◆ Your goal ◆
For the records below, print the lines from the line with "Viewport: 1138px width, 770px" through the line with "Click the Revoke" exactly as written; include both end lines and exclude the rest.

◆ Given data ◆
★ ★ ★ ★

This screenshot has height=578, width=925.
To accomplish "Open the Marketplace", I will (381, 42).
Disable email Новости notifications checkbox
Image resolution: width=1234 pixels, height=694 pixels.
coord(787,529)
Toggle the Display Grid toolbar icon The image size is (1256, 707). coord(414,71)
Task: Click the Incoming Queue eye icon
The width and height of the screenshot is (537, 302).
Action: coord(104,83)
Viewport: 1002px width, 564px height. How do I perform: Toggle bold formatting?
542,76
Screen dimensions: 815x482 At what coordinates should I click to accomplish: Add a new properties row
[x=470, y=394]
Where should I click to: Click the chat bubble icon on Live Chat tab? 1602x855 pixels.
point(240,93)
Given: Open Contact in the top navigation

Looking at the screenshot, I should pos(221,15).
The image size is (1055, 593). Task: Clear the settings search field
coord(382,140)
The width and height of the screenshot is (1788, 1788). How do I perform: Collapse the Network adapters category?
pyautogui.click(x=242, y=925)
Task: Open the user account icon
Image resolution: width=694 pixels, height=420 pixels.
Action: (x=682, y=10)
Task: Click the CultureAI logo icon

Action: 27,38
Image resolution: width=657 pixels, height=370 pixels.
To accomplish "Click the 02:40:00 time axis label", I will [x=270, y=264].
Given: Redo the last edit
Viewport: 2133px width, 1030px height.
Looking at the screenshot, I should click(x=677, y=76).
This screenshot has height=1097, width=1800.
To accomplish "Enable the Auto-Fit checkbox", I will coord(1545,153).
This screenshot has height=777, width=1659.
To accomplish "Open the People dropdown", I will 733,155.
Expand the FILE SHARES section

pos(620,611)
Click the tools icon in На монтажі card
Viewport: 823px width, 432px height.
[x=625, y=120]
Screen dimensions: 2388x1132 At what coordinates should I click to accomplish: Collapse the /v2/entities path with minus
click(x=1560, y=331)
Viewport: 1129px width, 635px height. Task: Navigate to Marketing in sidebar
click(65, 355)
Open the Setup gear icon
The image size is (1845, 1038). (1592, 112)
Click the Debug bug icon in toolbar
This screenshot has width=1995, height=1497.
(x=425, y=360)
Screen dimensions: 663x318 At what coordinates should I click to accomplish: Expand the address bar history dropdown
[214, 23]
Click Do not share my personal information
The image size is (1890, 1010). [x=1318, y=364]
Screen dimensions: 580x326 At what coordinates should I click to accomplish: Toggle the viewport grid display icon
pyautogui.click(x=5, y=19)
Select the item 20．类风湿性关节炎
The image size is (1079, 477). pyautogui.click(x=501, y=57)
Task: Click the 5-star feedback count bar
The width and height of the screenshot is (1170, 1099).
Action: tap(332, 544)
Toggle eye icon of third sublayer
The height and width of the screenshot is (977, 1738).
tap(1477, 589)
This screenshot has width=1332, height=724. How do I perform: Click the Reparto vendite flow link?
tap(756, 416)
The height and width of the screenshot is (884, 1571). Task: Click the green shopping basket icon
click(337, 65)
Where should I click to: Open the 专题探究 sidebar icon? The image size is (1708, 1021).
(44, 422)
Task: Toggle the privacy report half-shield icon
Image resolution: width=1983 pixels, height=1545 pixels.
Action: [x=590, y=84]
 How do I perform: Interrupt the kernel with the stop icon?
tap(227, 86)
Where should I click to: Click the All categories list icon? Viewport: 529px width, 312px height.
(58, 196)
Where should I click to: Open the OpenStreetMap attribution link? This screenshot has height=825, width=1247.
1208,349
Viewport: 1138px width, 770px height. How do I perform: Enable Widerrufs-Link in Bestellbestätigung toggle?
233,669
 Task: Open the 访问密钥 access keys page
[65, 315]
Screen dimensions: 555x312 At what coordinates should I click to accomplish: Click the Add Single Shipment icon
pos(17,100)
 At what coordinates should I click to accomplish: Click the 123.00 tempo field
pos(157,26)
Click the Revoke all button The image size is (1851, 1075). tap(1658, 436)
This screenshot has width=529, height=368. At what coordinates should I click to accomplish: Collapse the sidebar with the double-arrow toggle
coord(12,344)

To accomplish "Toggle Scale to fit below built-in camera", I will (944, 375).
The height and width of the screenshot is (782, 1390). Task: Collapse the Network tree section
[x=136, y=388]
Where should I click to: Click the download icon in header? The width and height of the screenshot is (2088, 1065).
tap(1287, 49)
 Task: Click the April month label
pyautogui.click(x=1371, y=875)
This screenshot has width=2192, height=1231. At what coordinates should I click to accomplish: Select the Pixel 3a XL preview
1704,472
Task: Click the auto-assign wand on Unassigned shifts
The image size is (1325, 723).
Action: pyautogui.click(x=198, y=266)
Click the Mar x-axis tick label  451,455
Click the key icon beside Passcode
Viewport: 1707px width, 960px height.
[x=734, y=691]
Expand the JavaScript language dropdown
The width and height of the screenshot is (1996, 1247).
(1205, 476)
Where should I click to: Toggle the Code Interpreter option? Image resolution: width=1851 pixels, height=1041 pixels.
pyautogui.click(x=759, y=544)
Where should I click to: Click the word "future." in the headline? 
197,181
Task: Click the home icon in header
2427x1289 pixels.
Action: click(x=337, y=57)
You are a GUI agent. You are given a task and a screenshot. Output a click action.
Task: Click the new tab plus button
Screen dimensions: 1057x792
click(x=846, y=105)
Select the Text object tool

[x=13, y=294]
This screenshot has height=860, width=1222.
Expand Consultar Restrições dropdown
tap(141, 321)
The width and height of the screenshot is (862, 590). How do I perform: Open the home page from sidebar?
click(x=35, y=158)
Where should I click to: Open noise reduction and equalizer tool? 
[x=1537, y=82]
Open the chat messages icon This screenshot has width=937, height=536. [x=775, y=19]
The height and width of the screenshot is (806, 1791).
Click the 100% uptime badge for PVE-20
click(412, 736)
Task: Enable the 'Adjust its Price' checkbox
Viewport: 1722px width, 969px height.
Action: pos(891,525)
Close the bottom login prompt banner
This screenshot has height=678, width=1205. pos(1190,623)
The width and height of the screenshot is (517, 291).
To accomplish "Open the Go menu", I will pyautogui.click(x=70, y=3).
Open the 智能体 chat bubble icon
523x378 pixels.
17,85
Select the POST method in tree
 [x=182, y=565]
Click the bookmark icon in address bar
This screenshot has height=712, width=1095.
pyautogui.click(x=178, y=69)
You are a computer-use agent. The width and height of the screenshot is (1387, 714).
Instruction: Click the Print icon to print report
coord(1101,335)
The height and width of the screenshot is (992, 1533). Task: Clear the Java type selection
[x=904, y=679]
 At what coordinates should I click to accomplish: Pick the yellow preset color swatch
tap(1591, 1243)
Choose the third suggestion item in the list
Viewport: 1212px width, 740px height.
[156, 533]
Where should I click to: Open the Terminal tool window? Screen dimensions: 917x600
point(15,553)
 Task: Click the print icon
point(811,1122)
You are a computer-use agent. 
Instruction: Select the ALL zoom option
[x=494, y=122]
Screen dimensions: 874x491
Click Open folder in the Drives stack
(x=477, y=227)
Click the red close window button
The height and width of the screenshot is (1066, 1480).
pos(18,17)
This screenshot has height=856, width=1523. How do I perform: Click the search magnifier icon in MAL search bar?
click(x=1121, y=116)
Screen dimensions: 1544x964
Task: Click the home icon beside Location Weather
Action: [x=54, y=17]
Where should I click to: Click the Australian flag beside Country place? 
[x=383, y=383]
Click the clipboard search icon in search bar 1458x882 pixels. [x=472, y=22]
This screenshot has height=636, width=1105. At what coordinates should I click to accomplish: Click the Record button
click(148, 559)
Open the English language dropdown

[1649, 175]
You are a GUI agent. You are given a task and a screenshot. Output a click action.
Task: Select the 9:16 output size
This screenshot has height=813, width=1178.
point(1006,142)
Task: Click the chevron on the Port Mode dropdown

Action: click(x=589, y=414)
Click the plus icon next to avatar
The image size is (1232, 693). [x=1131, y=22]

★ ★ ★ ★

◆ Answer area ◆
Viewport: 1138px width, 770px height. How do I perform: Enable Widerrufs-Link in Bestellbestätigung toggle?
233,669
 Task: Open the 访问密钥 access keys page
[65, 315]
Screen dimensions: 555x312 At what coordinates should I click to accomplish: Click the Add Single Shipment icon
pos(17,100)
 At what coordinates should I click to accomplish: Click the 123.00 tempo field
pos(157,26)
Click the Revoke all button The image size is (1851, 1075). tap(1658, 436)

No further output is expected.